1 One instance will probably suffice the most curious: Si quis ex ebrietate vel ex satietate eucharistiam evomuerit xl dies jejunet.-Ecgbert, lib iv., 45; A. S. Laws, vol. ii., p. 219.

2 Vopiscus says that the emperor Probus permitted the Britons to have vineyards and make wine.-M. B., lxvi. Vineæ quibusdam in locis germinant.— Bede, H. E., lib. i., cap. i. Vineæ fertilis est sed raro.-Huntingdon, lib. i., M. B., p. 693. Malmesbury speaks of the vale of Gloucester as planted thicker with vines than any other part, and producing a wine little inferior to those of France. Gest.
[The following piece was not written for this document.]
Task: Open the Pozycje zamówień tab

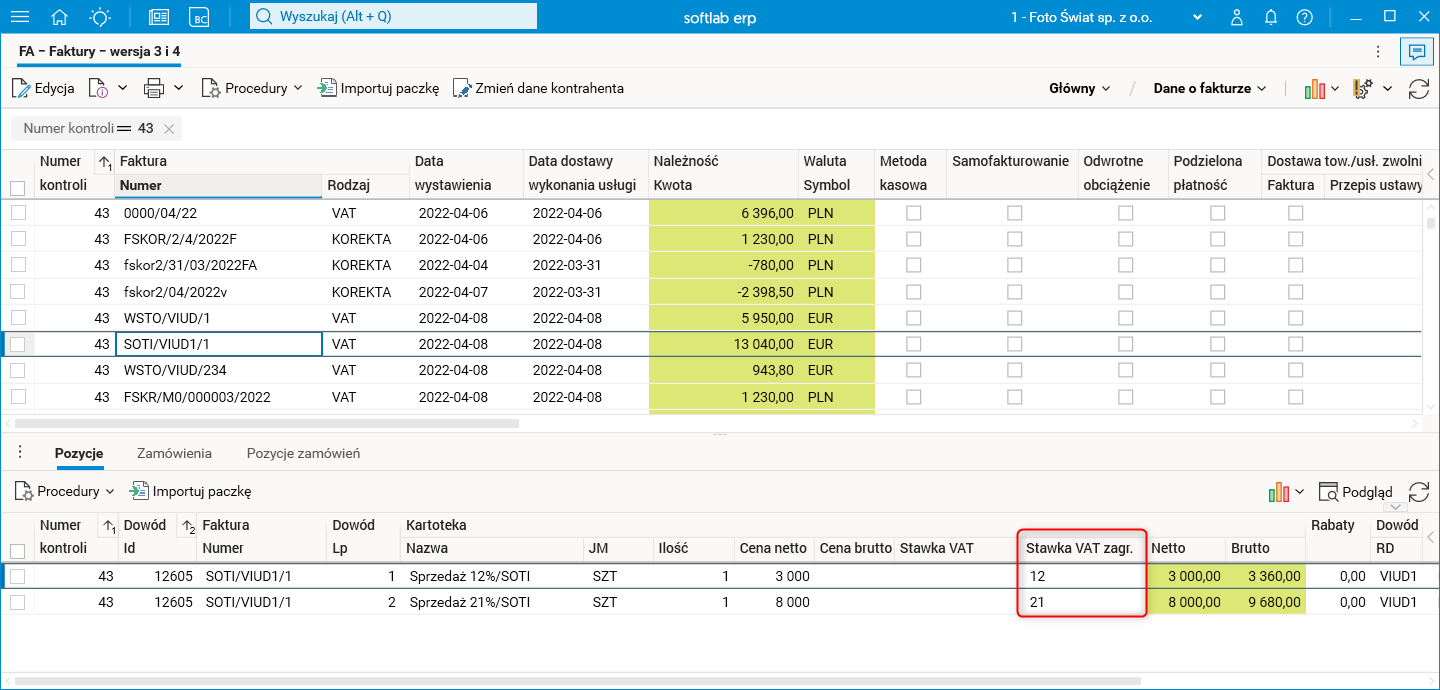Action: coord(303,453)
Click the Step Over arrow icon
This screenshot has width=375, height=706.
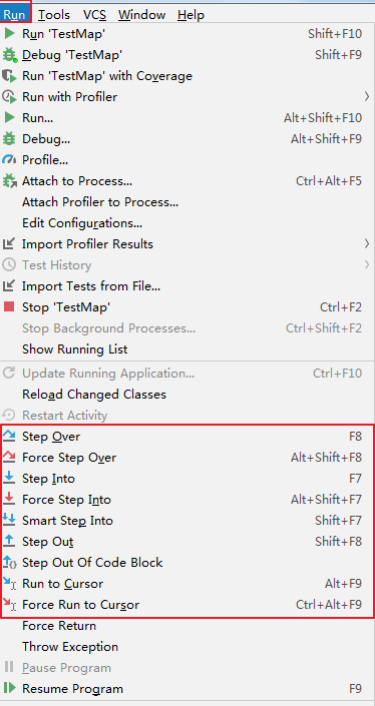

Pontif., lib. iv.; Savile, p. 161. A vineyard at Smithfield is mentioned in a document of Stephen's time.-Rymer's Foedera, New Ed., vol. i., p. 17. It was probably still more ancient, as the Domesday of London passes from the mention of Holborn to a vineyard.-Bawdwen's Domesday, p. 2. There are thirty eight entries of vineyards in Domesday book.-Ellis's Introduction to Domesday, p. xxxvii.

3 Only 250 horses were returned to the Domesday surveys from the whole of Suffolk. Herds of wild mares seem, however, to have been more common.Munford's Domesday of Norfolk, pp. 68-69. The fleece is valued separately at twopence. Ine, 69, A. S. Laws, vol. i., p. 147. In the ordinances of the Dunsetas, a horse is valued at 150 pence; a mare at 100 pence; an ox at 150 pence; a cow at 120 pence; a swine at 8 pence; a sheep at 5 pence; and a goat at 2 pence. The pound was the old Roman pondus, and as it contained 240 pence, while the pound of silver at present represents 792, we must multiply by 3% to represent the modern equivalent in metal, and further by at least five times that to represent the greater exchangeable value of coin in Anglo-Saxon times.